§ EXERCISE:
Can you duplicate the records below, from the line containing "You are a computer-use agent. Viewport: 1400px" through the line containing "Looking at the screenshot, I should (x=46, y=411).", reproducing each line exactly as it stands and nothing outside that stretch?
%%
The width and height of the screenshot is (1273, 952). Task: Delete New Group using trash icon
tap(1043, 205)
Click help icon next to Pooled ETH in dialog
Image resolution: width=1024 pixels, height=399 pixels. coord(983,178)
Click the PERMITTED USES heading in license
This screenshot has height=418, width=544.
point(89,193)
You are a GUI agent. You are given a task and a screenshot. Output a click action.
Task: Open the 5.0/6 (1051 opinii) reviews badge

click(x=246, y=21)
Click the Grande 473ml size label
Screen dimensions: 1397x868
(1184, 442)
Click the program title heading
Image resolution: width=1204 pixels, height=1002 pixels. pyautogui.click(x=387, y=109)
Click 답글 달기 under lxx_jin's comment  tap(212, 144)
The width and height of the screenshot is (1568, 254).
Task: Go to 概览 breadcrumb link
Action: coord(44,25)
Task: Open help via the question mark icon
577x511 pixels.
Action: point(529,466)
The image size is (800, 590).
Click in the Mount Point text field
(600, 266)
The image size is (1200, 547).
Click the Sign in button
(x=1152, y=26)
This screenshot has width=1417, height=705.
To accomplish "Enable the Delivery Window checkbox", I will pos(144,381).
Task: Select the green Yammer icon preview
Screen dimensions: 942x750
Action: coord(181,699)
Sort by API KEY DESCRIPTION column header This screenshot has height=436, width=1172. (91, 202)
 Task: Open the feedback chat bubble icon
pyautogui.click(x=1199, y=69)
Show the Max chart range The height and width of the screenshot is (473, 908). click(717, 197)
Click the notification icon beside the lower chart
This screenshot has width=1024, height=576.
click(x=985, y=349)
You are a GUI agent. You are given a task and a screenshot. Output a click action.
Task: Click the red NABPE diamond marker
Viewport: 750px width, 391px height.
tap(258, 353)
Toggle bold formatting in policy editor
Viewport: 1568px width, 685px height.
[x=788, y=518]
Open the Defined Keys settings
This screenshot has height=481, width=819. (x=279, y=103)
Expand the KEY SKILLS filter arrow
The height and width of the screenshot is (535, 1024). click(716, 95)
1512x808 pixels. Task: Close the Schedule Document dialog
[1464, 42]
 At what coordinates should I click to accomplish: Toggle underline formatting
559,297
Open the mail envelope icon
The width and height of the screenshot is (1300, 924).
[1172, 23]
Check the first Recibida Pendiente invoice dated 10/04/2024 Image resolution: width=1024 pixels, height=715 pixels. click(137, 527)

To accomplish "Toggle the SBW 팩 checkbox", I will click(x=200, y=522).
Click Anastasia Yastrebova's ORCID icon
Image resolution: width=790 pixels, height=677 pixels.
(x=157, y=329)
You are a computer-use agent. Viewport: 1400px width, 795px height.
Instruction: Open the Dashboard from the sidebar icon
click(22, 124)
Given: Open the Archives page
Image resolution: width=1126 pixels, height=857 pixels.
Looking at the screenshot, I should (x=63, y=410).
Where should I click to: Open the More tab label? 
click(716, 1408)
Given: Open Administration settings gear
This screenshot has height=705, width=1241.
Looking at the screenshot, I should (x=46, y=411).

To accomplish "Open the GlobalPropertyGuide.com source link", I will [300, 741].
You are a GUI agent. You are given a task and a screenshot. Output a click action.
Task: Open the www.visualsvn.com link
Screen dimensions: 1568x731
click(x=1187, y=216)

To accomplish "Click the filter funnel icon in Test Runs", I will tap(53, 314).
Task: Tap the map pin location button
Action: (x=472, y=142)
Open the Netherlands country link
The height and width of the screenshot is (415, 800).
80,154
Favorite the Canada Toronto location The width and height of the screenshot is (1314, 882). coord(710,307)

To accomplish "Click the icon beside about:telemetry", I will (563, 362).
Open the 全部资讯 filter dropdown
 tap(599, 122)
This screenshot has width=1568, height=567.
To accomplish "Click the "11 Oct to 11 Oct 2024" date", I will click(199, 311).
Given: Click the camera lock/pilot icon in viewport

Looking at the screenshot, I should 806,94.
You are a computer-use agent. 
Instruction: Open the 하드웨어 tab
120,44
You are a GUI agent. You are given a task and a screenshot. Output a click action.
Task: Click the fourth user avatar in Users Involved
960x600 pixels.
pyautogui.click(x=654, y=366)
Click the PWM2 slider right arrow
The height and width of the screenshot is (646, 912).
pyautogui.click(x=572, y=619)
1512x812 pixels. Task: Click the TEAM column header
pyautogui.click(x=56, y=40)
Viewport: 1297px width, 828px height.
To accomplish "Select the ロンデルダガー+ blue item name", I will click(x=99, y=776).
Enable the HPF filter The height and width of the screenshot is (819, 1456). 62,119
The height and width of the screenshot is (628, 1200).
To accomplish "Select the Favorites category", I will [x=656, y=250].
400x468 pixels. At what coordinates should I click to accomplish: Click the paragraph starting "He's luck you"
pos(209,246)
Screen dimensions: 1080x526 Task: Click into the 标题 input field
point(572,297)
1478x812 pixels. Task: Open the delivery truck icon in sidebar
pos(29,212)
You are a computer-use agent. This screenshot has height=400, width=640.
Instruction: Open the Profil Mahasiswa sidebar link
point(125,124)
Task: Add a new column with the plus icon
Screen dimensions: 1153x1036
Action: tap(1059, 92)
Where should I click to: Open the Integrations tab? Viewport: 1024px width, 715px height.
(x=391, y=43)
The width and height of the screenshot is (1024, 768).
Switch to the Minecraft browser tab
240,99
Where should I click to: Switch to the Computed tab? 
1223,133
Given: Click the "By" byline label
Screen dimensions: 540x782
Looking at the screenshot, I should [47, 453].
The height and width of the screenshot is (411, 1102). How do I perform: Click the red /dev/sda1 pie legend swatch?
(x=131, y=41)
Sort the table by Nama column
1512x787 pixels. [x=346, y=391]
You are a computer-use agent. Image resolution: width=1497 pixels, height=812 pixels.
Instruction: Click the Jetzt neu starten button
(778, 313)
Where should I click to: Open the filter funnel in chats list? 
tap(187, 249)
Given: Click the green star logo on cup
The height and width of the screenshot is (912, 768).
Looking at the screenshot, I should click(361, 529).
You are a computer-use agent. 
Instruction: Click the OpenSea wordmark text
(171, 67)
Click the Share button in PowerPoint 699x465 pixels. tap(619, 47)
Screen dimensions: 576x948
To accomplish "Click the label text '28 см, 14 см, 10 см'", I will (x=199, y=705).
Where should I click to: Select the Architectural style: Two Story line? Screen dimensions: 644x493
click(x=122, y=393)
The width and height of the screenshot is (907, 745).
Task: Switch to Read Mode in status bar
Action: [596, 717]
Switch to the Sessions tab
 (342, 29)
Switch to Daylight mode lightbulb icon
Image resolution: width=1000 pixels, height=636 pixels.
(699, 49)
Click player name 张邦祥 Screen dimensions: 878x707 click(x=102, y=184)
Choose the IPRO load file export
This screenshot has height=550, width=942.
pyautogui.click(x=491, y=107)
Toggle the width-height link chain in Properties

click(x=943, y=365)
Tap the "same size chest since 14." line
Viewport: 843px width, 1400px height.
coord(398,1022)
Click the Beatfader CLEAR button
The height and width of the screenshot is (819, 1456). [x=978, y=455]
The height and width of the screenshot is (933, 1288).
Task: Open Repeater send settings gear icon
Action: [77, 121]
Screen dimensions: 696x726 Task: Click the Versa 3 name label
%%
§ SOLUTION TO THE EXERCISE:
You are a computer-use agent. Viewport: 1400px width, 795px height.
Instruction: Open the Dashboard from the sidebar icon
click(22, 124)
Given: Open the Archives page
Image resolution: width=1126 pixels, height=857 pixels.
Looking at the screenshot, I should (x=63, y=410).
Where should I click to: Open the More tab label? 
click(716, 1408)
Given: Open Administration settings gear
This screenshot has height=705, width=1241.
Looking at the screenshot, I should (x=46, y=411).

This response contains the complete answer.